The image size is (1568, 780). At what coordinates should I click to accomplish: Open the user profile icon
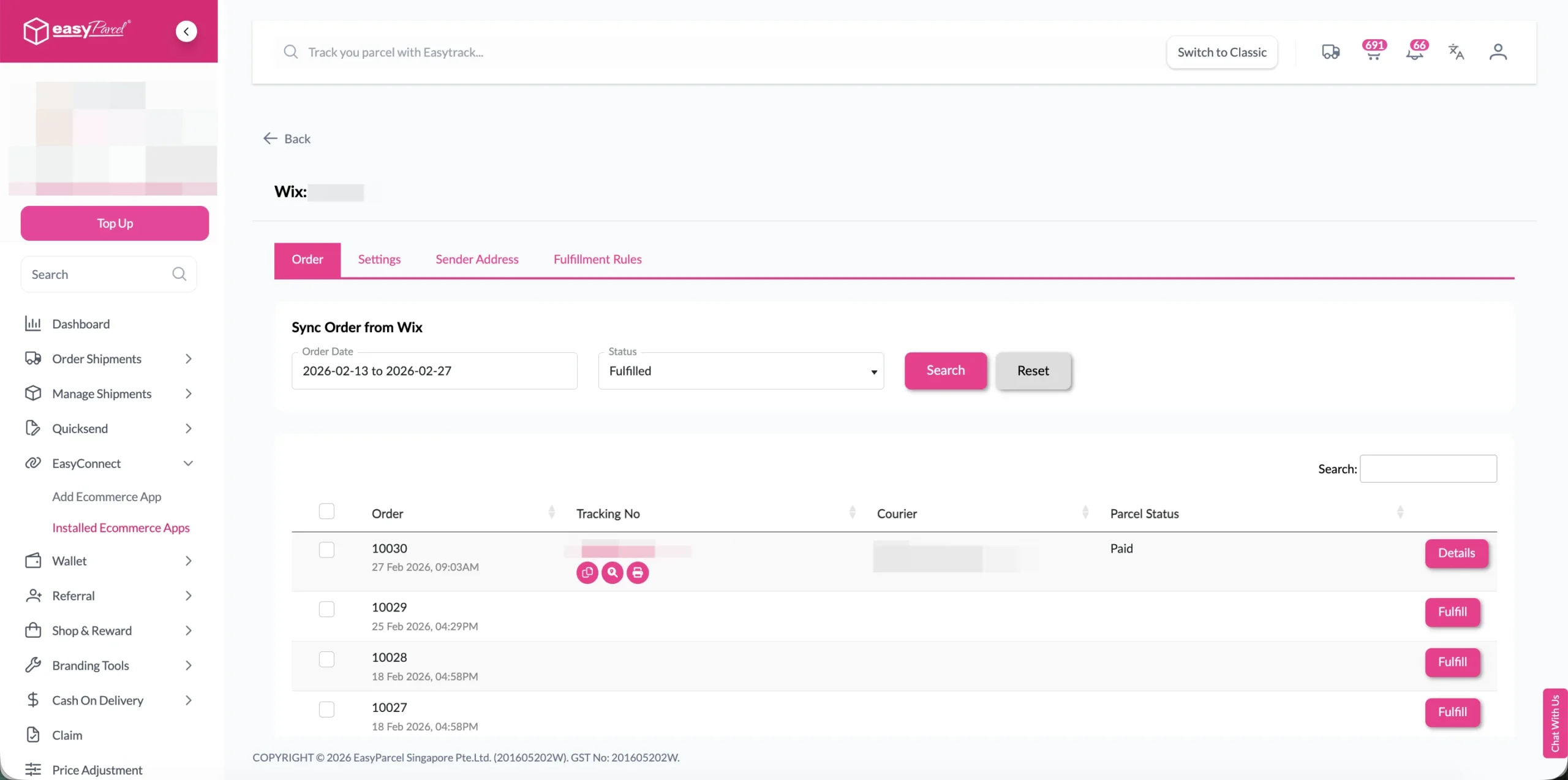[1498, 52]
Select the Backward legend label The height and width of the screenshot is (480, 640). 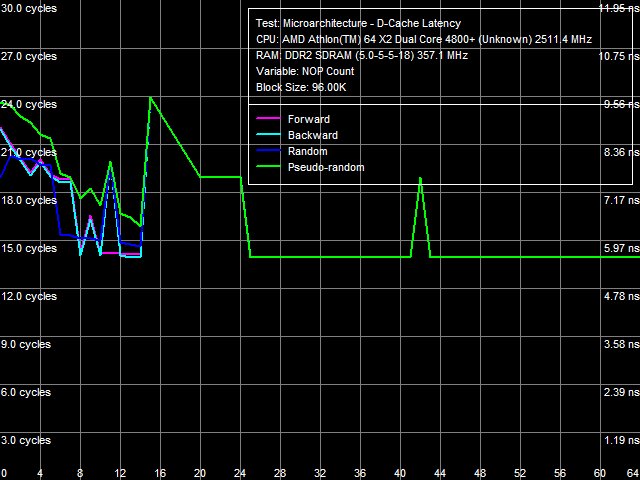click(312, 136)
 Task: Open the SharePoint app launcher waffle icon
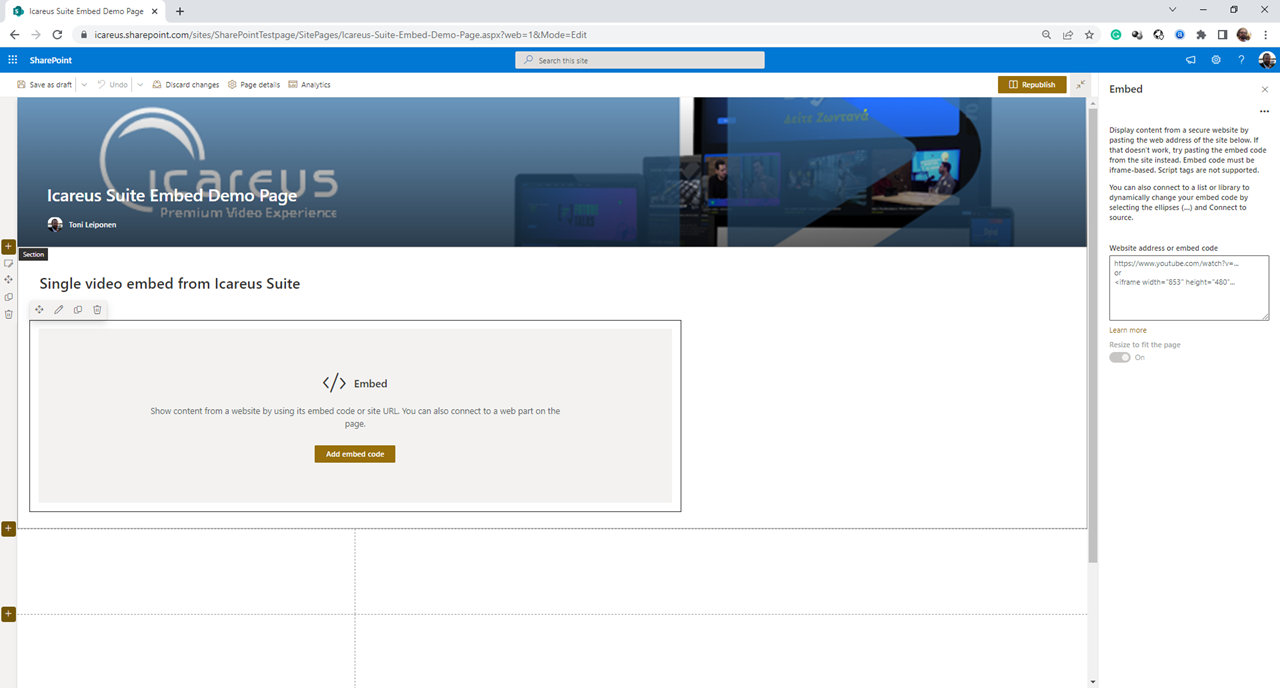tap(13, 60)
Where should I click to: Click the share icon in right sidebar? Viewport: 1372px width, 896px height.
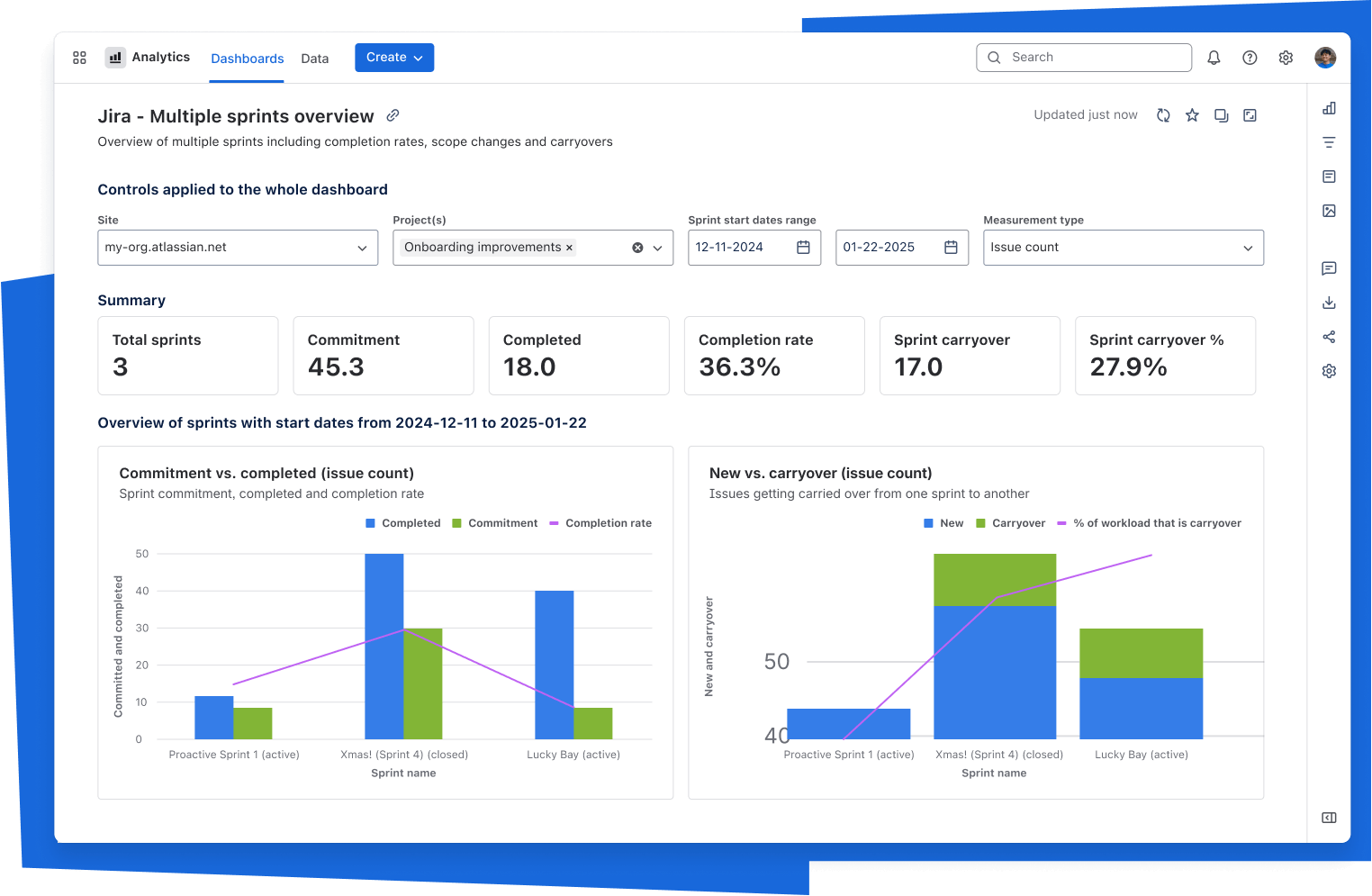coord(1329,337)
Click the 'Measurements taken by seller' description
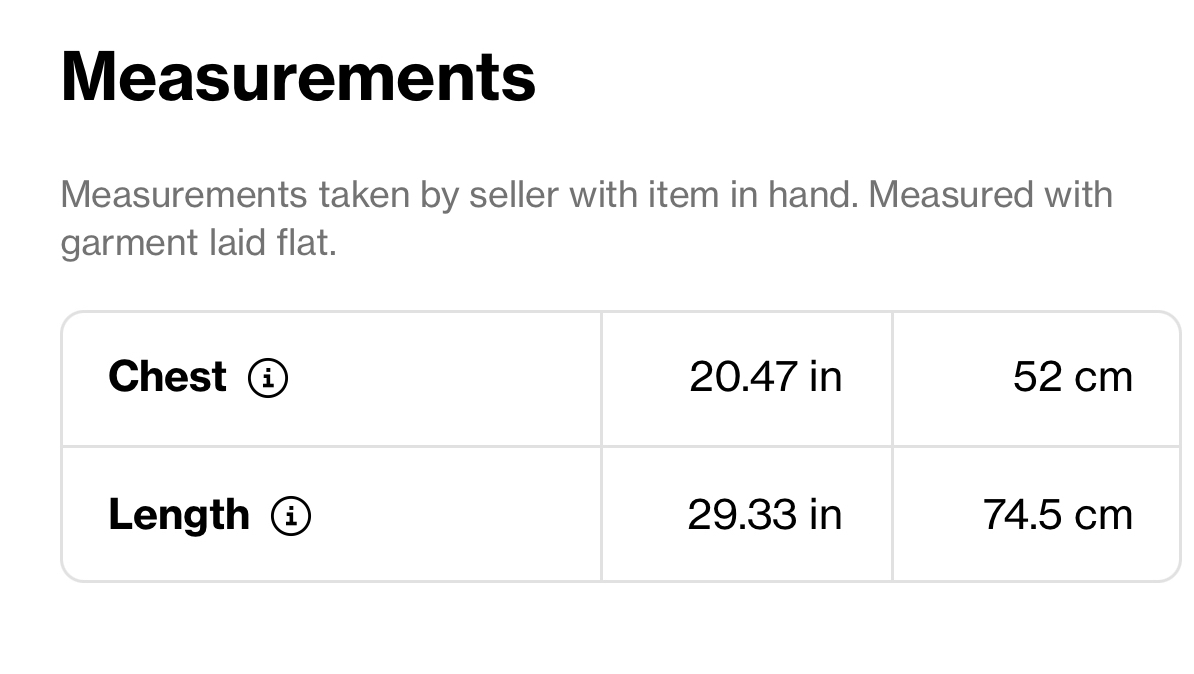Image resolution: width=1194 pixels, height=674 pixels. (586, 218)
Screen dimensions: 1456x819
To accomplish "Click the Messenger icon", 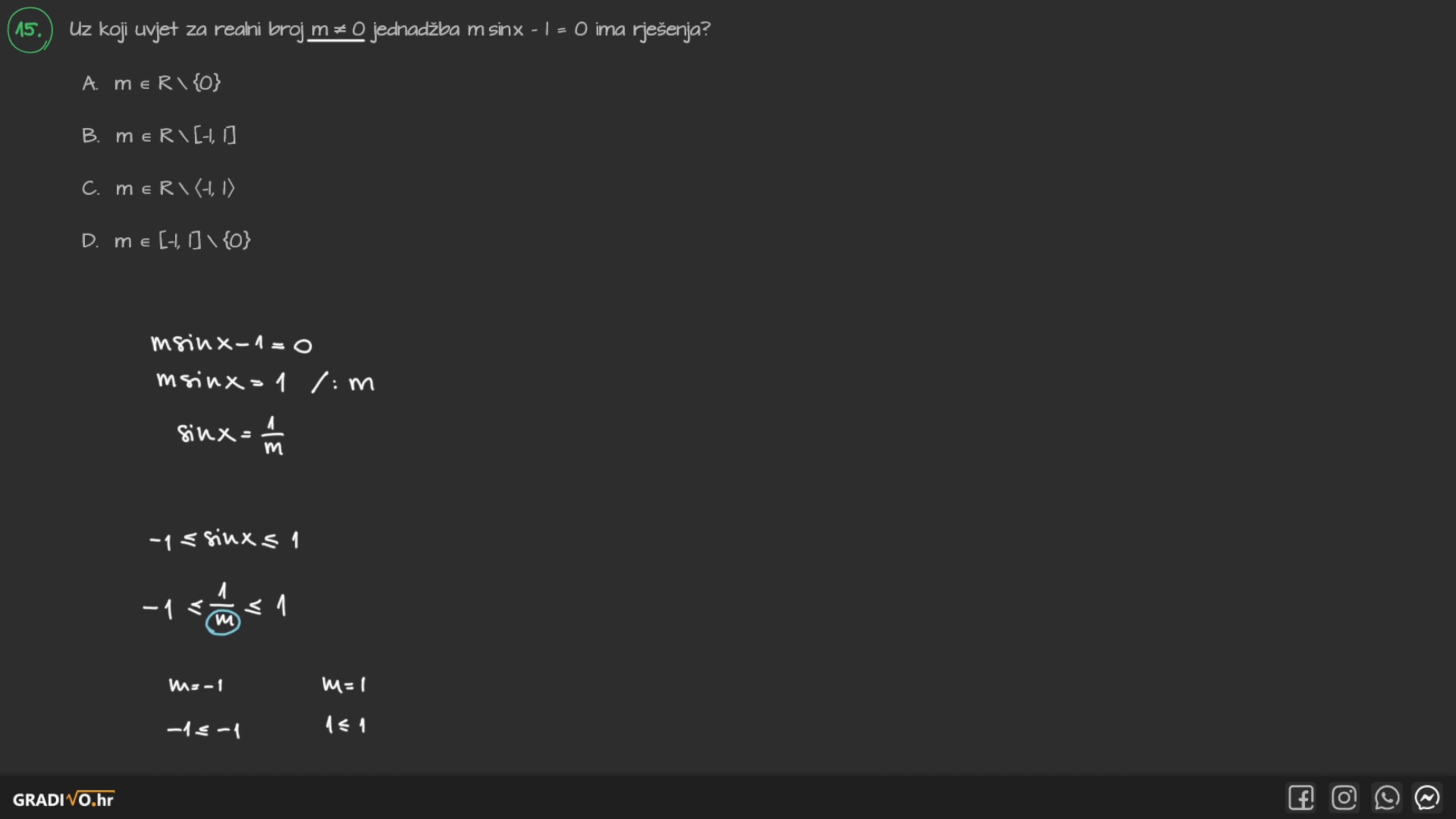I will click(1427, 798).
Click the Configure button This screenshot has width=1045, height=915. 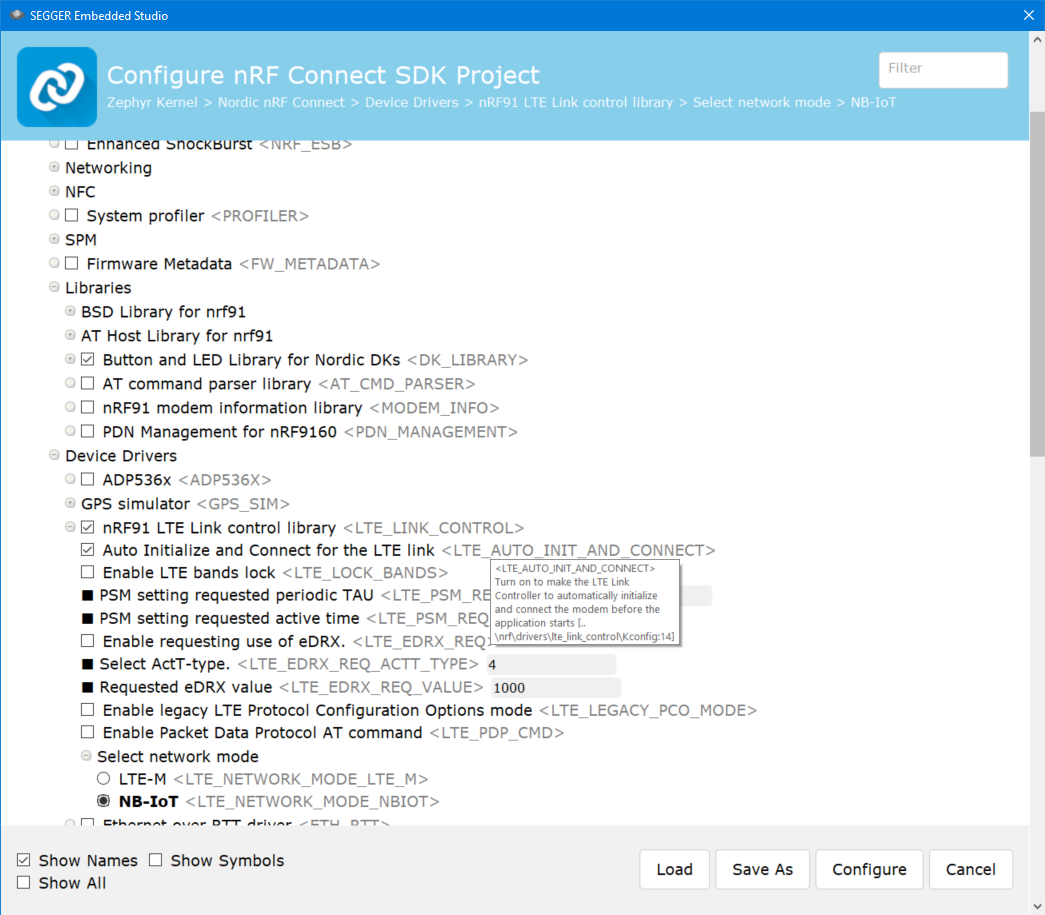(869, 869)
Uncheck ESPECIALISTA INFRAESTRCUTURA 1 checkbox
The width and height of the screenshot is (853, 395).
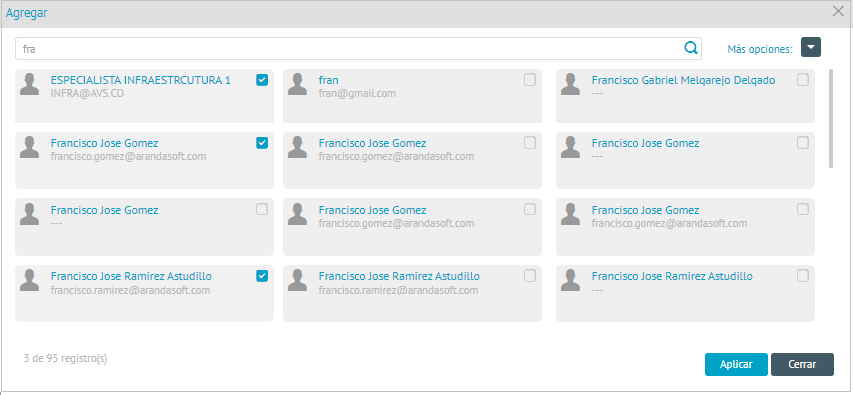tap(262, 80)
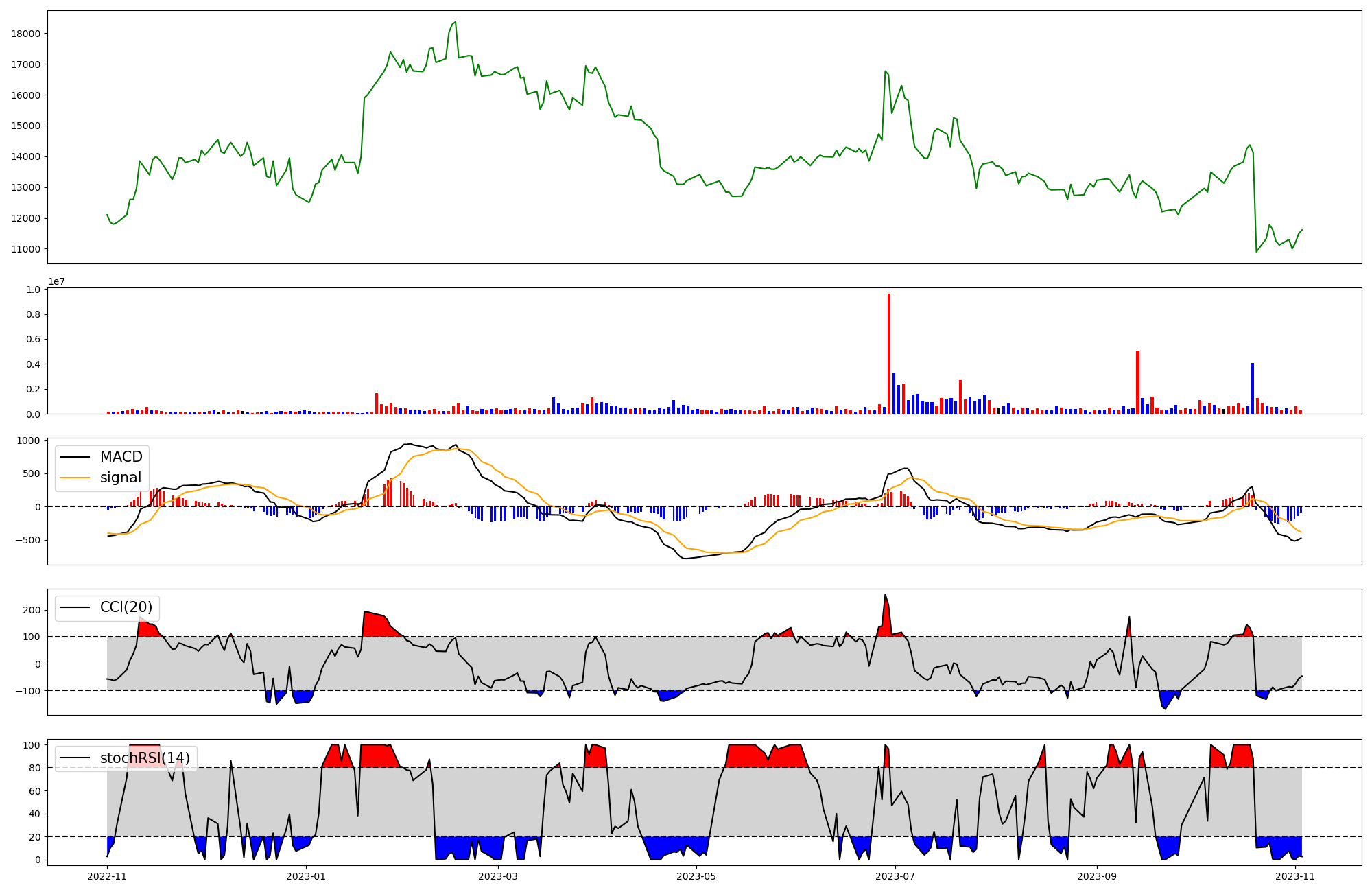Click the 2023-05 x-axis tick label
This screenshot has width=1372, height=892.
coord(696,876)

———

■ Written exercise ■
Copy out word for word the lines of the material from the one containing "Uncheck ESPECIALISTA INFRAESTRCUTURA" through the end of the material, both ends included, leaving out the pictures.

■ Reply ■
Uncheck ESPECIALISTA INFRAESTRCUTURA 1 checkbox
The width and height of the screenshot is (853, 395).
tap(262, 80)
Click the 2023-05 x-axis tick label
This screenshot has width=1372, height=892.
coord(696,876)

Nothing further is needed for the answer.